## REQUIREMENT
Take the listing and give it again exactly, from its first line to its last line.

## THE INPUT
★ ★ ★ ★ ★
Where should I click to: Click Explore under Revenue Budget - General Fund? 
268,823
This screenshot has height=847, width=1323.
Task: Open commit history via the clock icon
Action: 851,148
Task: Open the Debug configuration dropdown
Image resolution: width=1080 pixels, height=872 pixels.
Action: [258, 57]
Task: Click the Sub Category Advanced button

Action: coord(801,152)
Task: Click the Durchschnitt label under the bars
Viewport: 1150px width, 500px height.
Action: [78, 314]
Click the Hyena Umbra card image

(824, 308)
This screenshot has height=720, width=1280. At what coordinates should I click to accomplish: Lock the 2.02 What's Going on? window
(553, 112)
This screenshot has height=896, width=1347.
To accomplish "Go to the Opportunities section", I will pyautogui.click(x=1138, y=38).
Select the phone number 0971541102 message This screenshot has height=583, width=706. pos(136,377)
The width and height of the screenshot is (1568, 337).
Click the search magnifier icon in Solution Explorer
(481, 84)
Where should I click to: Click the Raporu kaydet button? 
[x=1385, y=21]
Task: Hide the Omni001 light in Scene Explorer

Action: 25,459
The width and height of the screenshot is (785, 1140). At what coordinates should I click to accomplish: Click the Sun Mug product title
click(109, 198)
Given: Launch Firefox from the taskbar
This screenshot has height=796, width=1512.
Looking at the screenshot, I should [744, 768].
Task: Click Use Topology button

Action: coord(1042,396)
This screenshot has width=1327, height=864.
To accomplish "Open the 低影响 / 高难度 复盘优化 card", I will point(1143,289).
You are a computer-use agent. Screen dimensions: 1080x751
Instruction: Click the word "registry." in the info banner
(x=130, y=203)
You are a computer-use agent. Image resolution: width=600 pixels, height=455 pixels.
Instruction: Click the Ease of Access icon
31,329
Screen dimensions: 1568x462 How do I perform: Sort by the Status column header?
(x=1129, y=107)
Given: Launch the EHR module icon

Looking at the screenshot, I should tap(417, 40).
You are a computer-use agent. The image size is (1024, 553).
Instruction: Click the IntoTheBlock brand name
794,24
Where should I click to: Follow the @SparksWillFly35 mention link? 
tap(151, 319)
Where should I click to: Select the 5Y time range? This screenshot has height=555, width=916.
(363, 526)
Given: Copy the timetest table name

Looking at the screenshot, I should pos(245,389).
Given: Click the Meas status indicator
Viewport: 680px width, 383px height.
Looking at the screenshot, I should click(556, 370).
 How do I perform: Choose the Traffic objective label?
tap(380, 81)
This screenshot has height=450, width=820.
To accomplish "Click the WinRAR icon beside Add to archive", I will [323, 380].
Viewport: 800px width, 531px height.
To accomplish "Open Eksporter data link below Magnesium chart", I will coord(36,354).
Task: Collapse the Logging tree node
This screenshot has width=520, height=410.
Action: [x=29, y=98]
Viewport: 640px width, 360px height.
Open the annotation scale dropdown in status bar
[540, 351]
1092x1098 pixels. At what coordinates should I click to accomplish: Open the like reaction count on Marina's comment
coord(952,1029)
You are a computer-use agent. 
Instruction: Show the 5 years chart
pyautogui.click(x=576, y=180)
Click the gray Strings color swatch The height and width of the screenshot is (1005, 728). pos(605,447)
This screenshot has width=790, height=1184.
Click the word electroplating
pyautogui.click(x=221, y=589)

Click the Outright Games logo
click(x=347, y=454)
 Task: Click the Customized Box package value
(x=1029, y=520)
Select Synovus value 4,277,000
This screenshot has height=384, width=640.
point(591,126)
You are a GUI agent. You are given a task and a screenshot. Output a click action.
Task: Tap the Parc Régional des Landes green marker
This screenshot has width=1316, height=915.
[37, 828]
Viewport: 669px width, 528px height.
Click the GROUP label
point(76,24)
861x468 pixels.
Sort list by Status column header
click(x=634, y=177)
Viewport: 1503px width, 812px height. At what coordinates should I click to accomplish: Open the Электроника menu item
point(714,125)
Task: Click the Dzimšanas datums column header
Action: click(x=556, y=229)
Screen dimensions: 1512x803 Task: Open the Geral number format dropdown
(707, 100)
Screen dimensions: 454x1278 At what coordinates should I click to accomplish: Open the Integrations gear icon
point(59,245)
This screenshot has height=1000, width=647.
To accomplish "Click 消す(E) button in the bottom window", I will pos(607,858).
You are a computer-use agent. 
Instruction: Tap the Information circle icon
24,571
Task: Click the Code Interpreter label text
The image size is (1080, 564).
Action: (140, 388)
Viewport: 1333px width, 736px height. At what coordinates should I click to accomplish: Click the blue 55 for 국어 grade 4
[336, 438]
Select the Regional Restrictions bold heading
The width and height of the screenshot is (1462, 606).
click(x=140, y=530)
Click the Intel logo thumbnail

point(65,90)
★ ★ ★ ★ ★
## ANSWER FOR THE TASK
Where should I click to: Click Explore under Revenue Budget - General Fund? 
268,823
This screenshot has height=847, width=1323.
Task: Open commit history via the clock icon
Action: 851,148
Task: Open the Debug configuration dropdown
Image resolution: width=1080 pixels, height=872 pixels.
Action: [258, 57]
Task: Click the Sub Category Advanced button

Action: coord(801,152)
Task: Click the Durchschnitt label under the bars
Viewport: 1150px width, 500px height.
Action: [78, 314]
Click the Hyena Umbra card image

(824, 308)
This screenshot has height=720, width=1280. At what coordinates should I click to accomplish: Lock the 2.02 What's Going on? window
(553, 112)
This screenshot has height=896, width=1347.
To accomplish "Go to the Opportunities section", I will pyautogui.click(x=1138, y=38).
Select the phone number 0971541102 message This screenshot has height=583, width=706. pos(136,377)
The width and height of the screenshot is (1568, 337).
Click the search magnifier icon in Solution Explorer
(481, 84)
Where should I click to: Click the Raporu kaydet button? 
[x=1385, y=21]
Task: Hide the Omni001 light in Scene Explorer

Action: 25,459
The width and height of the screenshot is (785, 1140). At what coordinates should I click to accomplish: Click the Sun Mug product title
click(109, 198)
Given: Launch Firefox from the taskbar
This screenshot has height=796, width=1512.
Looking at the screenshot, I should [744, 768].
Task: Click Use Topology button

Action: coord(1042,396)
This screenshot has width=1327, height=864.
To accomplish "Open the 低影响 / 高难度 复盘优化 card", I will point(1143,289).
You are a computer-use agent. Screen dimensions: 1080x751
Instruction: Click the word "registry." in the info banner
(x=130, y=203)
You are a computer-use agent. Image resolution: width=600 pixels, height=455 pixels.
Instruction: Click the Ease of Access icon
31,329
Screen dimensions: 1568x462 How do I perform: Sort by the Status column header?
(x=1129, y=107)
Given: Launch the EHR module icon

Looking at the screenshot, I should tap(417, 40).
You are a computer-use agent. The image size is (1024, 553).
Instruction: Click the IntoTheBlock brand name
794,24
Where should I click to: Follow the @SparksWillFly35 mention link? 
tap(151, 319)
Where should I click to: Select the 5Y time range? This screenshot has height=555, width=916.
(363, 526)
Given: Copy the timetest table name

Looking at the screenshot, I should pos(245,389).
Given: Click the Meas status indicator
Viewport: 680px width, 383px height.
Looking at the screenshot, I should click(556, 370).
 How do I perform: Choose the Traffic objective label?
tap(380, 81)
This screenshot has height=450, width=820.
To accomplish "Click the WinRAR icon beside Add to archive", I will [323, 380].
Viewport: 800px width, 531px height.
To accomplish "Open Eksporter data link below Magnesium chart", I will coord(36,354).
Task: Collapse the Logging tree node
This screenshot has width=520, height=410.
Action: [x=29, y=98]
Viewport: 640px width, 360px height.
Open the annotation scale dropdown in status bar
[540, 351]
1092x1098 pixels. At what coordinates should I click to accomplish: Open the like reaction count on Marina's comment
coord(952,1029)
You are a computer-use agent. 
Instruction: Show the 5 years chart
pyautogui.click(x=576, y=180)
Click the gray Strings color swatch The height and width of the screenshot is (1005, 728). pos(605,447)
This screenshot has width=790, height=1184.
Click the word electroplating
pyautogui.click(x=221, y=589)

Click the Outright Games logo
click(x=347, y=454)
 Task: Click the Customized Box package value
(x=1029, y=520)
Select Synovus value 4,277,000
This screenshot has height=384, width=640.
point(591,126)
You are a GUI agent. You are given a task and a screenshot. Output a click action.
Task: Tap the Parc Régional des Landes green marker
This screenshot has width=1316, height=915.
[37, 828]
Viewport: 669px width, 528px height.
Click the GROUP label
point(76,24)
861x468 pixels.
Sort list by Status column header
click(x=634, y=177)
Viewport: 1503px width, 812px height. At what coordinates should I click to accomplish: Open the Электроника menu item
point(714,125)
Task: Click the Dzimšanas datums column header
Action: click(x=556, y=229)
Screen dimensions: 1512x803 Task: Open the Geral number format dropdown
(707, 100)
Screen dimensions: 454x1278 At what coordinates should I click to accomplish: Open the Integrations gear icon
point(59,245)
This screenshot has height=1000, width=647.
To accomplish "Click 消す(E) button in the bottom window", I will pos(607,858).
You are a computer-use agent. 
Instruction: Tap the Information circle icon
24,571
Task: Click the Code Interpreter label text
The image size is (1080, 564).
Action: (140, 388)
Viewport: 1333px width, 736px height. At what coordinates should I click to accomplish: Click the blue 55 for 국어 grade 4
[336, 438]
Select the Regional Restrictions bold heading
The width and height of the screenshot is (1462, 606).
click(x=140, y=530)
Click the Intel logo thumbnail

point(65,90)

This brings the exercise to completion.